Core Concepts of Thermistor Linearization

NTC thermistor characteristics

Negative Temperature Coefficient (NTC) thermistors exhibit a resistance that decreases rapidly with increasing temperature, often modeled by an exponential or Steinhart–Hart-type relationship over the operating range:

For many power electronics and general sensing applications, the relevant temperature span is roughly from −40 °C to +150 °C, within which the resistance can change by an order of magnitude or more. The high sensitivity (large dR/dT) makes NTC thermistors attractive for ADC-based measurement, but the associated non-linearity means that a direct voltage divider output is far from linear in temperature.

Common analytical models

A frequently used simplified model for an NTC thermistor relates resistance R(T) at temperature T to a reference resistance R_ref at T_ref using an exponential law equivalent to a truncated Steinhart–Hart expression. Manufacturers often provide either explicit Steinhart–Hart coefficients or compact exponential fits, and many also supply ready-to-use SPICE macro-models that realize the non-linear resistance in simulation. Such models are accurate enough across the typical operating interval to evaluate linearization strategies quantitatively.

Overview of linearization options

Before comparing specific resistor networks, it is useful to distinguish the main categories of thermistor linearization used in practice. Each approach involves a trade‑off between accuracy, component count, flexibility and ease of calibration.

• Simple series divider (analog) – The thermistor forms a divider with a single fixed resistor, with the output taken across either element. Linearity is locally optimized around a chosen midpoint temperature, and performance over a wider span depends heavily on the chosen series resistance.
• Series plus parallel resistor (analog) – A fixed resistor is added in parallel with the thermistor while retaining the series resistor, with the goal of “straightening” the voltage–temperature curve.
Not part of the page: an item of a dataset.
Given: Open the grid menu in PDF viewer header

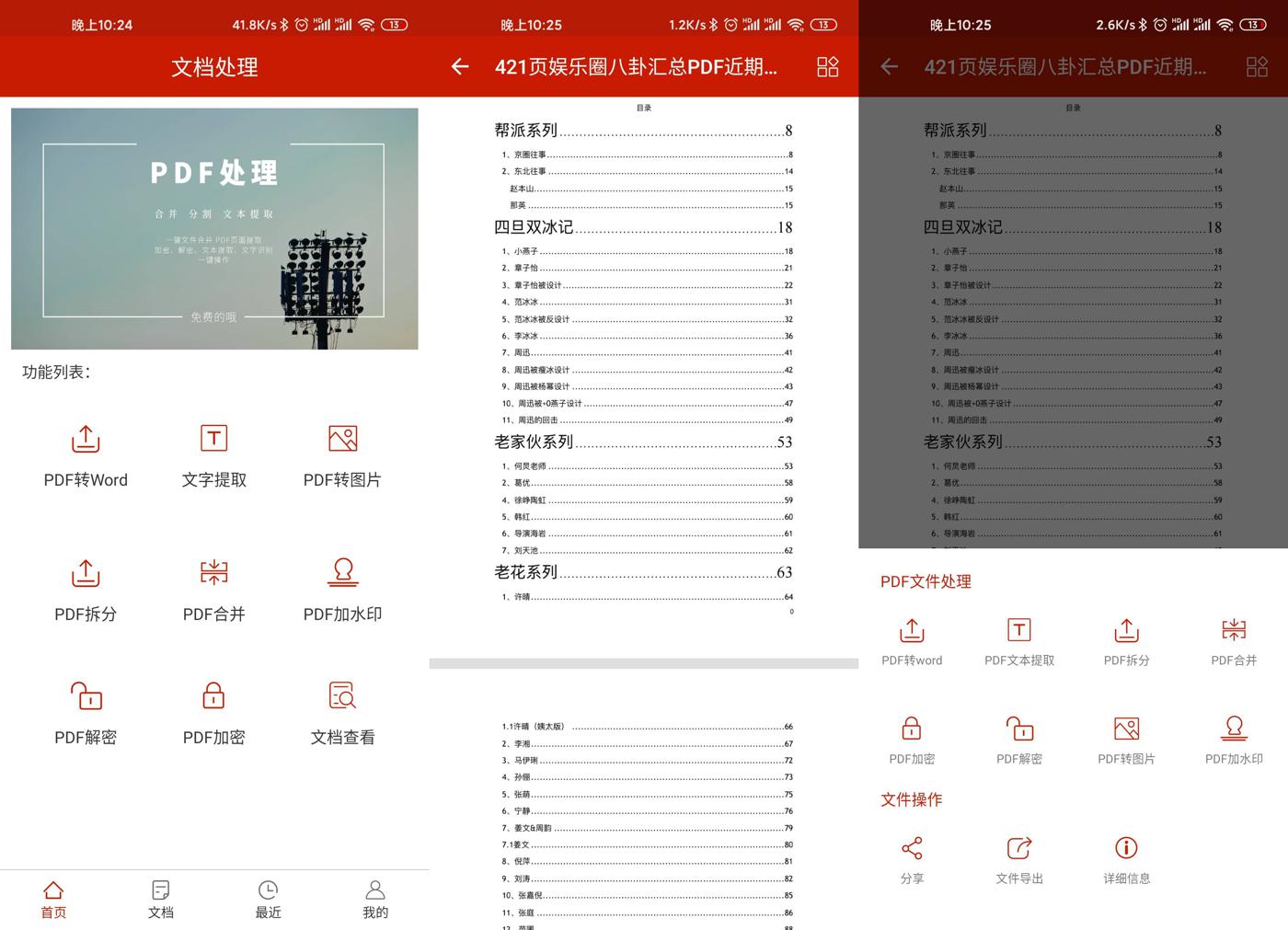Looking at the screenshot, I should pyautogui.click(x=827, y=66).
In reality this configuration mainly reduces the effective resistance swing and output span and, when evaluated with normalized metrics, does not significantly improve linearity compared to a well‑chosen series‑only divider.
• Advanced analog shaping networks – Additional diodes, transistors or segmented resistor networks are used to approximate the thermistor’s exponential behavior with piecewise linear segments. These circuits can improve linearity over a defined range but at the cost of higher component count, more complex design and limited flexibility if the sensing range or thermistor type changes.
• Digital linearization with equations – The thermistor divider output is digitized and the resistance–temperature relationship is inverted in firmware using the Steinhart–Hart equation or an exponential model fitted to the datasheet. With adequate ADC resolution and calibration, this method can achieve sub‑degree accuracy over wide temperature spans without complex analog networks.
• Digital linearization with lookup tables – Pre‑computed tables map ADC codes to temperature, optionally with interpolation, making it easy to correct residual non‑linearity and manufacturing spread. This is especially effective when combined with production calibration and is generally the preferred option in modern microcontroller‑based systems.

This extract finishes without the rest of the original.